At any rate, we found the telltale vents on the outside of the house when it was being painted. We'd already suspected they'd be there, since we'd spotted what looked like the insides of the vent holes when the kitchen was remodeled back in 2011. Finding the outside vents confirmed it.
One of the vents got covered up long ago, but the other was still exposed to the outside. At some point, somebody nailed a piece of metal over the hole in a halfhearted attempt to seal it, as you can see here. It's not very weatherproof, and now that the rainy season is upon us, it was time to permanently close off the last of the old vent.
We shrewdly kept some spare cedar shingles when the house was repainted, and one of them was pressed into service today. After a bit of cutting and trimming, the replacement shingle fits neatly over the rectangular hole left by the cooler. After a few coats of primer and paint, it pretty much disappears amidst all the other shingles. Mission accomplished. Time for a cold drink.
Out of the Closet
And lo, on the 1,675th day* there was, upon the land of the Hart Mansion, a new closet. And it was good.
Well, good-ish. You see, there's a small space in between the two downstairs restrooms. It's kind of like a hallway, but smaller. More of a passage. Or a wide spot between the walls. You take one or two steps into this "hallway" before turning left for the men's room or right for the ladies' room, but that's about it. Forgettable, in other words.

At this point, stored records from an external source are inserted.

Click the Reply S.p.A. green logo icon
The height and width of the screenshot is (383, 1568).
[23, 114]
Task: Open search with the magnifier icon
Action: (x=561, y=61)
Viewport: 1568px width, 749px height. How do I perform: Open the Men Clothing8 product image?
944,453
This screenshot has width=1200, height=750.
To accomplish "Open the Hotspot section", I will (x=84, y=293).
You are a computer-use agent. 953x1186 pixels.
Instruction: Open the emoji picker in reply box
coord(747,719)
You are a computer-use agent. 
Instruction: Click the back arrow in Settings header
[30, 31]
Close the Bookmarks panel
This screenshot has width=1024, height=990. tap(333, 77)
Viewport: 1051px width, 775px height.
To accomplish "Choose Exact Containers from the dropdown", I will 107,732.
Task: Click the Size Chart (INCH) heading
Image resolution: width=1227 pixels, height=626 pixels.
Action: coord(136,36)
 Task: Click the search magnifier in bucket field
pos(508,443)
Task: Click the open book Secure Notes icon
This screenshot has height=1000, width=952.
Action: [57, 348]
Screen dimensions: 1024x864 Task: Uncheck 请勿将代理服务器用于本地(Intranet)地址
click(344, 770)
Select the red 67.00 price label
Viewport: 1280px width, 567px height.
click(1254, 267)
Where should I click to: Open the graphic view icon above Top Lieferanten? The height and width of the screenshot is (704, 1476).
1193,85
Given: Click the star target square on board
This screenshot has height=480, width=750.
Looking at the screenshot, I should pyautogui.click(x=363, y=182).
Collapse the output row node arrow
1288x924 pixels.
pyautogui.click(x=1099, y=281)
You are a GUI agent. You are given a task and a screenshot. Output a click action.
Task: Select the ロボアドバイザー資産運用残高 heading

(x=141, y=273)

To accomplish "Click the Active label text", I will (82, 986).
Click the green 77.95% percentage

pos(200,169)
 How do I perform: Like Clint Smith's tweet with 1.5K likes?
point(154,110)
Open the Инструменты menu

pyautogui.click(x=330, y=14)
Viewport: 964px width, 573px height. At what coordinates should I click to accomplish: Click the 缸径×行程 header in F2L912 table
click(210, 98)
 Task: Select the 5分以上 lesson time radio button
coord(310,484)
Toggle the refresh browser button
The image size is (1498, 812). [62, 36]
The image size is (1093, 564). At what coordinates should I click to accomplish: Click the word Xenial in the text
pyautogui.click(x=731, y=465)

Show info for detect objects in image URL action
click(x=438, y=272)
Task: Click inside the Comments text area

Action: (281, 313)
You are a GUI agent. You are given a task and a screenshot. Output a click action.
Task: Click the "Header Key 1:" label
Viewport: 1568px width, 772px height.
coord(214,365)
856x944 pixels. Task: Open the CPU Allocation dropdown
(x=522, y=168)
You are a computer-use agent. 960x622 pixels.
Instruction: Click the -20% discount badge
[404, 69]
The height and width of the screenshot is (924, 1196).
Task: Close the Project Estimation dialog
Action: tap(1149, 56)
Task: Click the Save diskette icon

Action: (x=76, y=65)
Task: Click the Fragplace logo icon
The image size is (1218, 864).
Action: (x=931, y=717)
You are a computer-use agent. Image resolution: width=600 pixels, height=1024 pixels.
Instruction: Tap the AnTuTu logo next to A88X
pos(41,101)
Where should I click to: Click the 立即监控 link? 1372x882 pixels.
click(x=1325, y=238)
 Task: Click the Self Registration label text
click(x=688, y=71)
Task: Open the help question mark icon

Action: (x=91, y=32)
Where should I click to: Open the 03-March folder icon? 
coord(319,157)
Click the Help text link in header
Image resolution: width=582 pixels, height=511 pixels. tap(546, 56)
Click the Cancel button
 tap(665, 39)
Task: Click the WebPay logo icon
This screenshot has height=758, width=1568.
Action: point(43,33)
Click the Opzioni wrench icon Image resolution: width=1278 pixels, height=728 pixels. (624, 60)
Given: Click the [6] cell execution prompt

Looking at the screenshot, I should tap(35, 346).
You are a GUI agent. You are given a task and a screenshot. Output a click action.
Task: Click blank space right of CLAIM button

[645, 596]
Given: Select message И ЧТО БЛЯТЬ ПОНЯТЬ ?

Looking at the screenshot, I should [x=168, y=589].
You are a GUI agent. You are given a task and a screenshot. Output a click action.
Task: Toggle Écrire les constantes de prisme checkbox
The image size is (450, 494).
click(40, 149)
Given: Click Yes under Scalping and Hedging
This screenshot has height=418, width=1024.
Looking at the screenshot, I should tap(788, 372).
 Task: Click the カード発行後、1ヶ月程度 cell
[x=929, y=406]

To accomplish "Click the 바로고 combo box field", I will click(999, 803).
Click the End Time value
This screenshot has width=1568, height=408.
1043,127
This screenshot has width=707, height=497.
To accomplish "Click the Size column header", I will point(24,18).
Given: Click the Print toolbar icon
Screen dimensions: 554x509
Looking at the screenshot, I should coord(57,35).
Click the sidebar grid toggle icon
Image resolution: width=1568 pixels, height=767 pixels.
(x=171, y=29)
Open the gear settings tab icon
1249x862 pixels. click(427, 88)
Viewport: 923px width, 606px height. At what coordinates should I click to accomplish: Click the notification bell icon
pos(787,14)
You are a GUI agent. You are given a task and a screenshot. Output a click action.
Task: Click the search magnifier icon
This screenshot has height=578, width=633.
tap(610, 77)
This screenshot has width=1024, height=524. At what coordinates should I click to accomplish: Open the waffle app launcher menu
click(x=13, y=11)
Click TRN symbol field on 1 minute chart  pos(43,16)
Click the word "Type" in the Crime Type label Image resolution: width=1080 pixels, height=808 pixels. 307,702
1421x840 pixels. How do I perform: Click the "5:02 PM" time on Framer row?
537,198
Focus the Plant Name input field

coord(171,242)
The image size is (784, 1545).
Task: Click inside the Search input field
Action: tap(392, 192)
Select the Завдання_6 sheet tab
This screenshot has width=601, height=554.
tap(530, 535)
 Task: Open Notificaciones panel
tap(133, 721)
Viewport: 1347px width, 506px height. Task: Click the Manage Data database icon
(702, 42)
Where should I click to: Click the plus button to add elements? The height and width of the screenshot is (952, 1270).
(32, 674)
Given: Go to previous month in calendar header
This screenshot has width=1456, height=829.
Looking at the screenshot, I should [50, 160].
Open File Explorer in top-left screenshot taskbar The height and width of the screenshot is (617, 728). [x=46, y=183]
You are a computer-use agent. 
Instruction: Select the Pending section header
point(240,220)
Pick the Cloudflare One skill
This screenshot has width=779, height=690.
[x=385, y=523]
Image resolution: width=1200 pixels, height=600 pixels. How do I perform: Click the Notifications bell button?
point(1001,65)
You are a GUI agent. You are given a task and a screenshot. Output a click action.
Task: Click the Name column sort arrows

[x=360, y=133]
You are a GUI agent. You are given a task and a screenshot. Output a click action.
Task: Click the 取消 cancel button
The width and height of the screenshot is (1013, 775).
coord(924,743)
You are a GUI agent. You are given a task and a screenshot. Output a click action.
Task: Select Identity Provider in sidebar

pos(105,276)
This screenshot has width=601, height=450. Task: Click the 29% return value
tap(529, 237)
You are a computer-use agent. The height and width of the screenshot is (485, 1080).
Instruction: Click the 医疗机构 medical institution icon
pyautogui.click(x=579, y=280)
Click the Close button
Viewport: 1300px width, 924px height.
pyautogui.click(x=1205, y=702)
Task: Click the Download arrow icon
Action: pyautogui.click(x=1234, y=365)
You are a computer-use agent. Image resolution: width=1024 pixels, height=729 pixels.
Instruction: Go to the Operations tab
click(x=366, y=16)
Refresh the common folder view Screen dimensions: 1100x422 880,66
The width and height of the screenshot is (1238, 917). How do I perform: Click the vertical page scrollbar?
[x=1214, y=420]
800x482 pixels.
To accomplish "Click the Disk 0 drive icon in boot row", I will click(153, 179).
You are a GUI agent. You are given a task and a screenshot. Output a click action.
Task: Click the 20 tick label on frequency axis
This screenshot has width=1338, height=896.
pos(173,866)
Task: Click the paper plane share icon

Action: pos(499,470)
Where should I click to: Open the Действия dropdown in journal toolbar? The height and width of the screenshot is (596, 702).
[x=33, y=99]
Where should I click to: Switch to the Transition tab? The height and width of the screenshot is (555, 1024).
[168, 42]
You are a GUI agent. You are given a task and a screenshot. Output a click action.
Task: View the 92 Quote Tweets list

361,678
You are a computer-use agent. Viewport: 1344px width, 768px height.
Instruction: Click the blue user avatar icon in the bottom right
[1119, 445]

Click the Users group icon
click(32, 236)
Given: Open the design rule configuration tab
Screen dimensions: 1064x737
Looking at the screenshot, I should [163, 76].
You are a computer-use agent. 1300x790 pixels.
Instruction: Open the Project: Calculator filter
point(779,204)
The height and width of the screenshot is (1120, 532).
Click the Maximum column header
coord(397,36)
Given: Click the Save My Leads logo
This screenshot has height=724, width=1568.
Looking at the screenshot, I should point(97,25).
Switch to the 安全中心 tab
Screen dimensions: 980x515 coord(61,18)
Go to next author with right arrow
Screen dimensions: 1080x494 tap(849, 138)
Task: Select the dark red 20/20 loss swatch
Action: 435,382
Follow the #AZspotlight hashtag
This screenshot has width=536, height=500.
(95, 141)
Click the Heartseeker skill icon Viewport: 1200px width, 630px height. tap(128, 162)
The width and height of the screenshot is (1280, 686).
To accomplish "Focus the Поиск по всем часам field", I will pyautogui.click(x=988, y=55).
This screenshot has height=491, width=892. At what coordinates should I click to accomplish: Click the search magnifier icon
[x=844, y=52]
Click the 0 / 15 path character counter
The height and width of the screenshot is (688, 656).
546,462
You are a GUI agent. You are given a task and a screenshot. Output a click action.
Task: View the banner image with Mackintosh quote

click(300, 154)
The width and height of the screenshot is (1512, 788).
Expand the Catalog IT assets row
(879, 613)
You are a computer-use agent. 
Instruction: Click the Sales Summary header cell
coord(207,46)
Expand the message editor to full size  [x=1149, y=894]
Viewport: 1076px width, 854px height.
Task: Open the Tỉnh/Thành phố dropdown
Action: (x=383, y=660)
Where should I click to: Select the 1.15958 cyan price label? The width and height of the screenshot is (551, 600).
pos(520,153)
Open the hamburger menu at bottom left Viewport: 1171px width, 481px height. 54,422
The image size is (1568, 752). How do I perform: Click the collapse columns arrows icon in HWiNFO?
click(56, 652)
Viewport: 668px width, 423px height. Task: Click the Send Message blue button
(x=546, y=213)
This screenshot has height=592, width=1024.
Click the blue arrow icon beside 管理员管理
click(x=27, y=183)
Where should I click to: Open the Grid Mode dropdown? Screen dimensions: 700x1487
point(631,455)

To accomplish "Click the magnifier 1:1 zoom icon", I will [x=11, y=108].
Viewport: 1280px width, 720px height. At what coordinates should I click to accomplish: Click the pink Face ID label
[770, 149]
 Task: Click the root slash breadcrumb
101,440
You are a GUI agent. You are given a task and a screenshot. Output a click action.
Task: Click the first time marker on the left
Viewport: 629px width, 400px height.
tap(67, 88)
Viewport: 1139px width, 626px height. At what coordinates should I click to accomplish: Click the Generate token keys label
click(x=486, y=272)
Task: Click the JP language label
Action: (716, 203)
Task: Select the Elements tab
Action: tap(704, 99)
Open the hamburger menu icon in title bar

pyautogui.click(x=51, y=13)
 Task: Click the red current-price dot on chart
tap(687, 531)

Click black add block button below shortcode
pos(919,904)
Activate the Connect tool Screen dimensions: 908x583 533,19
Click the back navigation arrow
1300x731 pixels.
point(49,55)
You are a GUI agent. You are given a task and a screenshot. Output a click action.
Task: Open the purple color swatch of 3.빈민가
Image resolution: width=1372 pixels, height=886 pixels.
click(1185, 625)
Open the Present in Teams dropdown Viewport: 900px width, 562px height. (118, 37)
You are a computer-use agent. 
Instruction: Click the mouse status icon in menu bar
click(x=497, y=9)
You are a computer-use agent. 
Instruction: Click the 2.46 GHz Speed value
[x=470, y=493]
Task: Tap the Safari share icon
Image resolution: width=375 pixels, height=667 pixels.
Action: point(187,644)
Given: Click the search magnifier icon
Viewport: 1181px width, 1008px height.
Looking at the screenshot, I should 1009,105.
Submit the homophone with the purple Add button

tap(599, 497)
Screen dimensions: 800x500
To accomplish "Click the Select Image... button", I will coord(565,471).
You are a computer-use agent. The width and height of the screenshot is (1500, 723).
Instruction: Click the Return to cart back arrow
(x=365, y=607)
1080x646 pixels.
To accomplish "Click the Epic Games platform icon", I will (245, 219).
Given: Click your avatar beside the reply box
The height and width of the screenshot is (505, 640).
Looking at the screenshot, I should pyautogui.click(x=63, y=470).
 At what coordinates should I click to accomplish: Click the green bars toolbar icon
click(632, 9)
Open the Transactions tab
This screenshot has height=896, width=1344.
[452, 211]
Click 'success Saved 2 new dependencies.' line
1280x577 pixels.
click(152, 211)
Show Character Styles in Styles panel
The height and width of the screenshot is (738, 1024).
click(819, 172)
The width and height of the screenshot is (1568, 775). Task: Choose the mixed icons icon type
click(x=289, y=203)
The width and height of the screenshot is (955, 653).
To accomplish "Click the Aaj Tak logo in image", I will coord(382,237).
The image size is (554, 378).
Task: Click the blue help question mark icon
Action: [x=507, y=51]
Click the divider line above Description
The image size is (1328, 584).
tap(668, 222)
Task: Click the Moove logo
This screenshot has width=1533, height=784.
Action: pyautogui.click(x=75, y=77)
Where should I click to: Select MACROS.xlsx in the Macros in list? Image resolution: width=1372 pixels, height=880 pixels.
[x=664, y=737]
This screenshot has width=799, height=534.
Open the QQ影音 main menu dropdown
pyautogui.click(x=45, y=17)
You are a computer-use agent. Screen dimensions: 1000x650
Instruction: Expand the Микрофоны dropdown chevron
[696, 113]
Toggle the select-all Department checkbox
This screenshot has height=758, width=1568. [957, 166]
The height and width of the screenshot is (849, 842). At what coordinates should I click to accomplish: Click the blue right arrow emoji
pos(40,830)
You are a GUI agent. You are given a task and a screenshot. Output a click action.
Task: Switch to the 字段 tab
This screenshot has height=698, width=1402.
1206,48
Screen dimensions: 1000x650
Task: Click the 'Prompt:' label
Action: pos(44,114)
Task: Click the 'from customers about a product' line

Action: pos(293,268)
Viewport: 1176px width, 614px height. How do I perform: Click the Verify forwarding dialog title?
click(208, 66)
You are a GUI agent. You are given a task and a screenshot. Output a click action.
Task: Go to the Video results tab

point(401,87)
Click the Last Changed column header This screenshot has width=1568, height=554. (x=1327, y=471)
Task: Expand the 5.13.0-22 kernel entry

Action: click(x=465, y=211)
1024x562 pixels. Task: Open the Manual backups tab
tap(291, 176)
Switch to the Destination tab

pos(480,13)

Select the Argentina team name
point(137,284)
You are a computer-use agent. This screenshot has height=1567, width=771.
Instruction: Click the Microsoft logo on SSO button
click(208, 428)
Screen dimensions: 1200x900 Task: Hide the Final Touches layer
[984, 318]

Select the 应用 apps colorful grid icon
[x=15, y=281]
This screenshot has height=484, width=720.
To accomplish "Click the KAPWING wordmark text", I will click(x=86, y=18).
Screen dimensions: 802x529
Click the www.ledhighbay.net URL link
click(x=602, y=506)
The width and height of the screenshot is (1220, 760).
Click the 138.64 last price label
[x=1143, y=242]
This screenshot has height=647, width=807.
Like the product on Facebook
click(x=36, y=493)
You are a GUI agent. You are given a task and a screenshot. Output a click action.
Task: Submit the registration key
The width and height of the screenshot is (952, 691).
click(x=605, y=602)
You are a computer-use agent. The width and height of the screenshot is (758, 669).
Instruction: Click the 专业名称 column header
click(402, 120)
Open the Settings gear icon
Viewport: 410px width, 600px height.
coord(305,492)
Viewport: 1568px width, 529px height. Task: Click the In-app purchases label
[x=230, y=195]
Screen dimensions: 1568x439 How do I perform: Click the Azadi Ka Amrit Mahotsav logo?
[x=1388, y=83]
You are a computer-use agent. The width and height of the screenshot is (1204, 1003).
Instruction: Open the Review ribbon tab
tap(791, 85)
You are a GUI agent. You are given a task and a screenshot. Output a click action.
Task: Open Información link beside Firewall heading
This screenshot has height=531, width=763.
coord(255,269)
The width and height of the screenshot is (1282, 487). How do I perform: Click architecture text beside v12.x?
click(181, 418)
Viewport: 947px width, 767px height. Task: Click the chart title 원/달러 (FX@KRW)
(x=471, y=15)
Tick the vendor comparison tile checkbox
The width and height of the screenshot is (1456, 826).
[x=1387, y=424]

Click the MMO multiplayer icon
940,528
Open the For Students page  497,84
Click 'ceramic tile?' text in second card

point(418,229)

Which is fine, except that it's also fairly deep, with very high ceilings, and all that space is wasted. And we don't have a lot of space to waste in our 1890s-era kitchen. So Kathy had the bright idea of putting a storage closet in there. Nothing fancy; just something that could sit against the back wall and make it useful.
Trouble is, none of the standard home-store closets fit in the space. Of course. We would've been happy with generic knock-together storage units, but they were all either too wide to fit or so small that they wasted most of the space.
So we built our own out of the same type of white melamine-laminated particleboard that flat-packed ones use. So we've got that whole cheap Swedish look going.
It took a few days, but now we've got a custom-built cabinet that perfectly fits the space. It's secured directly to the walls, not free standing, so it's solidly in place. The sides, top, and shelves are melamine, and the kick space down by the floor encloses the heating vent we added last year.
The doors are pine with bead board inserts. I detailed the doors a bit using the router, just like the doors up in the third-floor bathroom. Some day, future inhabitants may remark on how nice it is that the doors all match. In reality, those are the only router bits I have, so yeah, they're all going to look pretty much the same.
*True. That's the number of days since we first moved in.